Prompt 1:
Return the passage of the forum thread about podcasting that falls between "I toss edamame" and "down around Marathon.", inclusive, copied exactly.

# Anyone podcasting?



## nicko (Oct 5, 2001)

Just curious if we have any podcasters in our community? Would love to hear what your podcasting about and your rig....


----------



## panini (Jul 28, 2001)

Nicko,
I'm pretty sure your not refering to saltwater flyfishing, but if you are, my son and I have been podcasting and blindcasting many times on Laguna Madre and other flats around the world. Our rig is usually a 21FT flat with a 75 Yamaha and full jack plates. Our gear is mostly Temple Fork.
pan


----------



## nicko (Oct 5, 2001)

ha ha... No I am talking about creating a pod cast in mp3 format that people listen to on an mp3 player like an ipod or iriver. Usually a podcast is similar to a radio program.


----------



## mezzaluna (Aug 29, 2000)

I toss edamame into my stir fries now and then, but I have a hunch you mean something else.


----------



## kyheirloomer (Feb 1, 2007)

So, Panini, I don't reckon you want to hear about my 25 pound permit, taken on a #10 weight outfit down around Marathon.


----------



## panini (Jul 28, 2001)

Records about locating elements on screens:
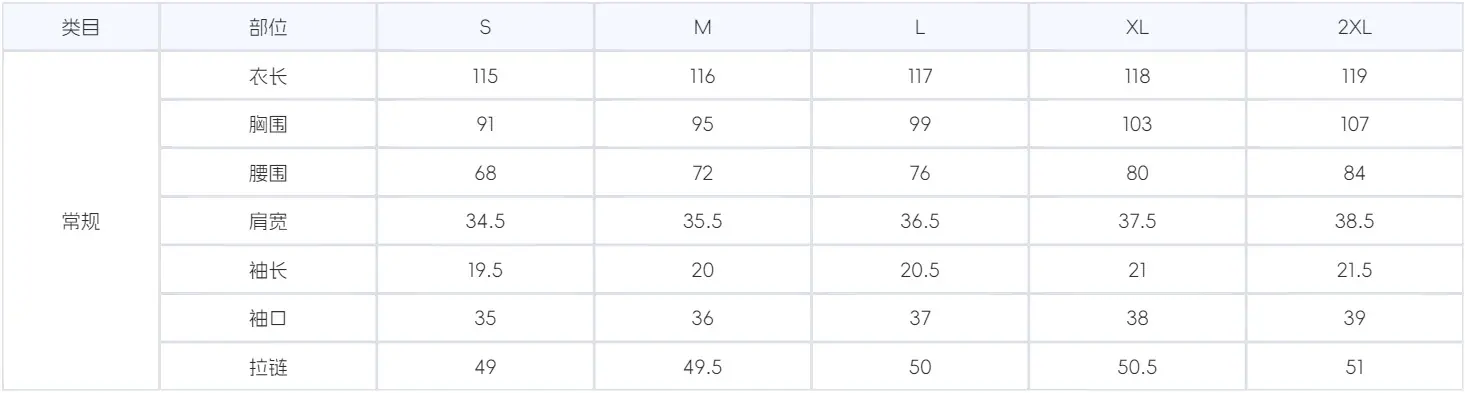The height and width of the screenshot is (393, 1465).
Task: Select the 肩宽 row label
Action: 268,222
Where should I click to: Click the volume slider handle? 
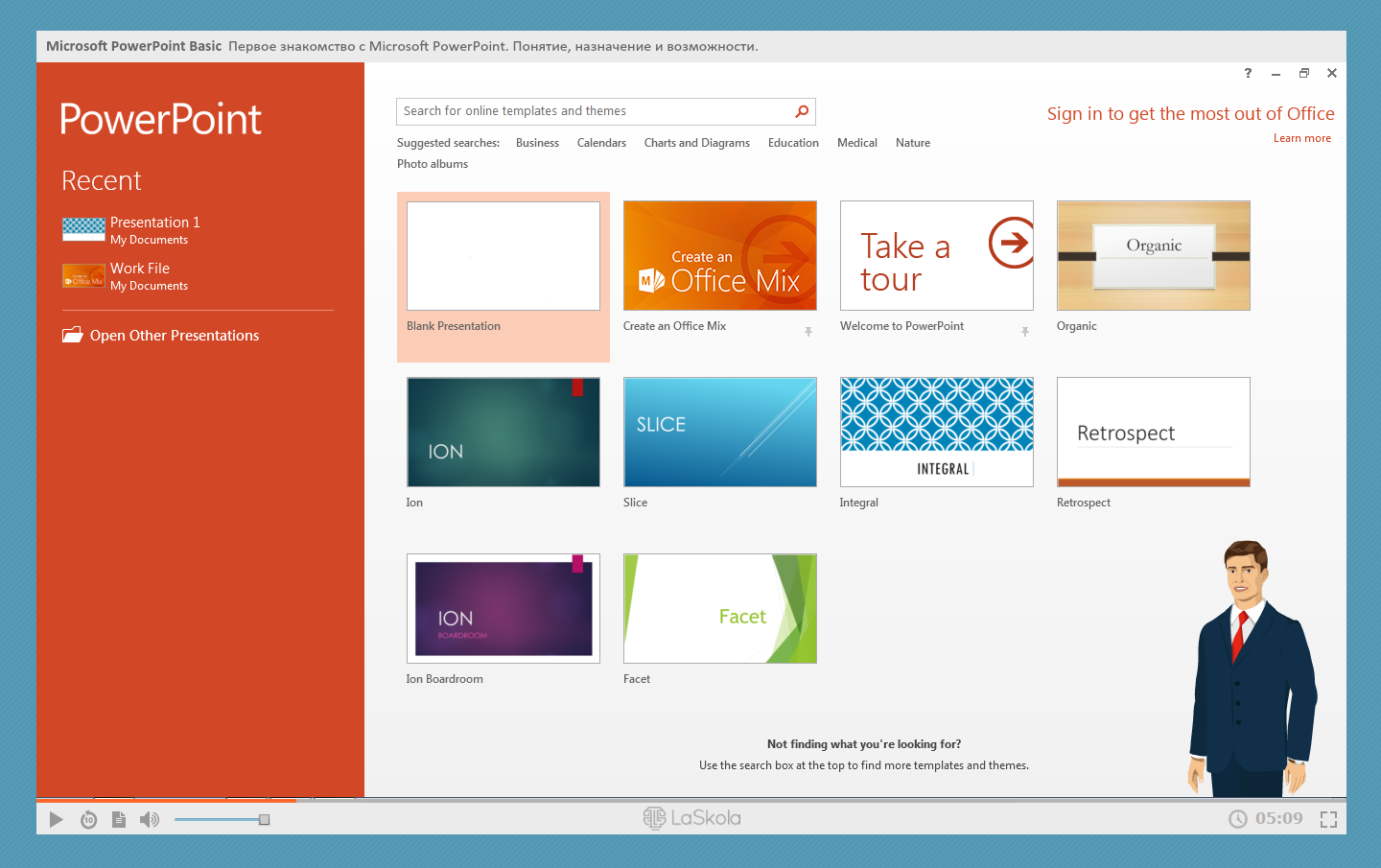[264, 819]
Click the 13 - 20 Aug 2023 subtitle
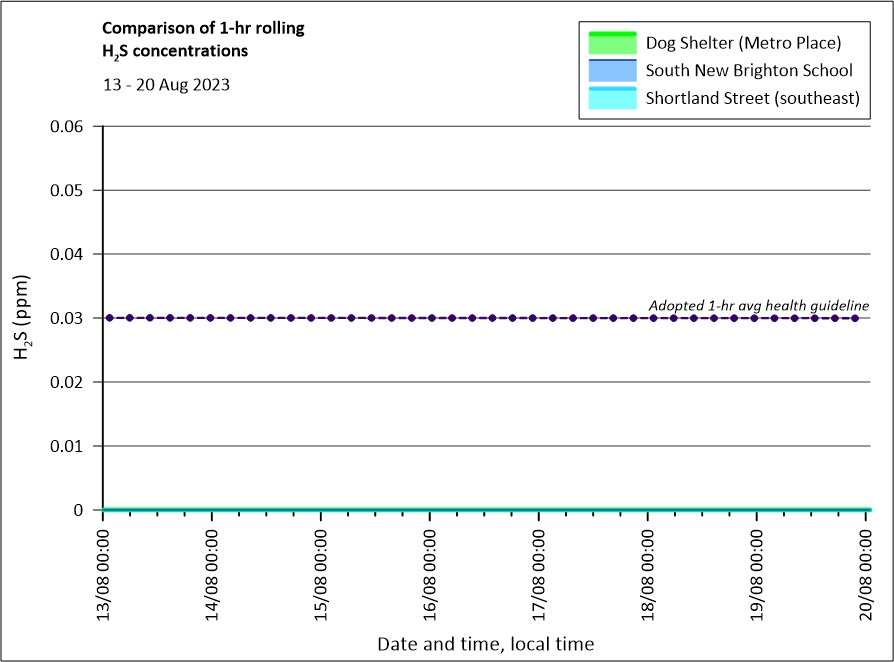Image resolution: width=894 pixels, height=662 pixels. (166, 85)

Prompt 2:
Resize the answers in the listing by multiplying every coordinate and image dimension by 2.6 and rounding each to a whole number, with halves rounded up. Give again only the lines of the listing from the one containing "Where should I" through the end of the listing, inclusive, keep the requests, and leave out the pictures.

Expected answer 1:
I toss edamame into my stir fries now and then, but I have a hunch you mean something else.


----------



## kyheirloomer (Feb 1, 2007)

So, Panini, I don't reckon you want to hear about my 25 pound permit, taken on a #10 weight outfit down around Marathon.

Expected answer 2:
Where should I click to: Click the volume slider handle? 
[686, 2129]
Click the 13 - 20 Aug 2023 subtitle
Image resolution: width=2324 pixels, height=1721 pixels. (432, 221)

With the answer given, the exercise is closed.